The area's health authority said the patient was being treated at one of its hospitals and was in a critical but stable condition.
NHS Lanarkshire believes the patient could have contracted the anthrax bacteria from a contaminated batch of heroin circulating in the area.
Anthrax is an acute bacterial infection most commonly found in hoofed animals such as cattle, sheep and goats.
It normally infects humans when they inhale or ingest anthrax spores, but cannot be passed from person to person.
Symptoms can include a raised, itchy, inflamed pimple which turns into a blister with extensive swelling.
The lesion is usually painless, and will later turn into a black eschar.
If left untreated the infection can spread to cause blood poisoning.
It can take up to a week for symptoms to develop after a person comes into contact with anthrax.

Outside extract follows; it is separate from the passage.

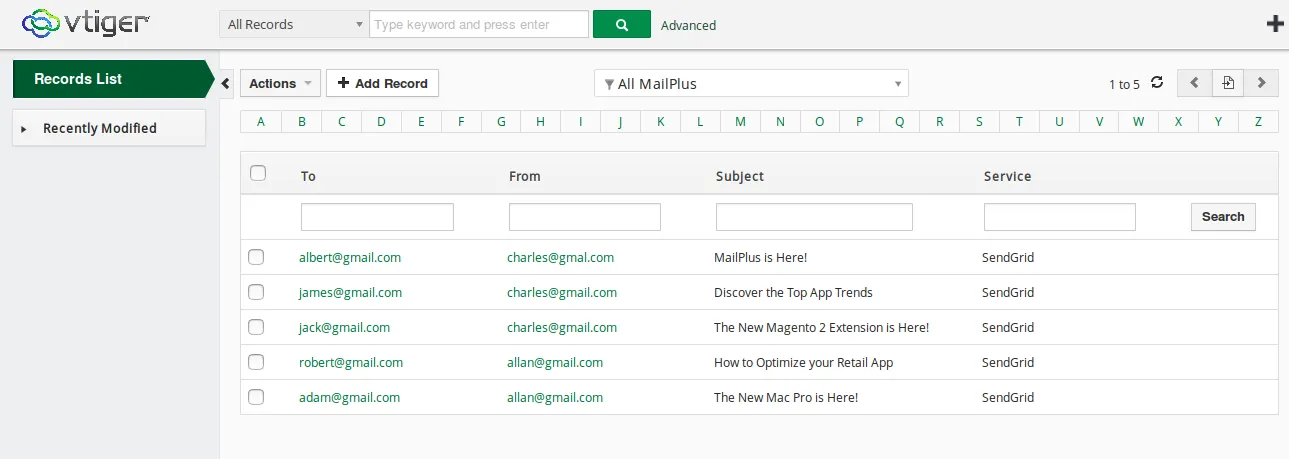Open the All Records dropdown
The image size is (1289, 459).
pos(294,24)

Dr David Cromie, consultant in public health medicine at NHS Lanarkshire, said: "It is possible that heroin contaminated with anthrax may be circulating in Lanarkshire and potentially other parts of Scotland.
"There have been recent reports of anthrax from contaminated heroin in other western European countries, the most recent reported outbreak being in Germany.
"It is important that drug users are aware of the particular dangers involved when they are injecting heroin."
Dr Cromie said injecting drug users known to Lanarkshire addiction services were being contacted to alert them to the problem.
"The advice to drug users is to avoid all heroin use, which we recognise may be very difficult for drug users to follow," he said.
"Muscle-popping, skin-popping, and injecting when a vein has been missed are particularly dangerous.
"Smoking heroin carries much less risk than injecting it. If there is any pain or swelling around an injection site drug users should seek urgent medical attention."
The worst outbreak of anthrax in the UK for 50 years occurred among drug users in Scotland between 2009 and 2010.
A total of 119 cases were recorded with a total of 14 deaths during the outbreak.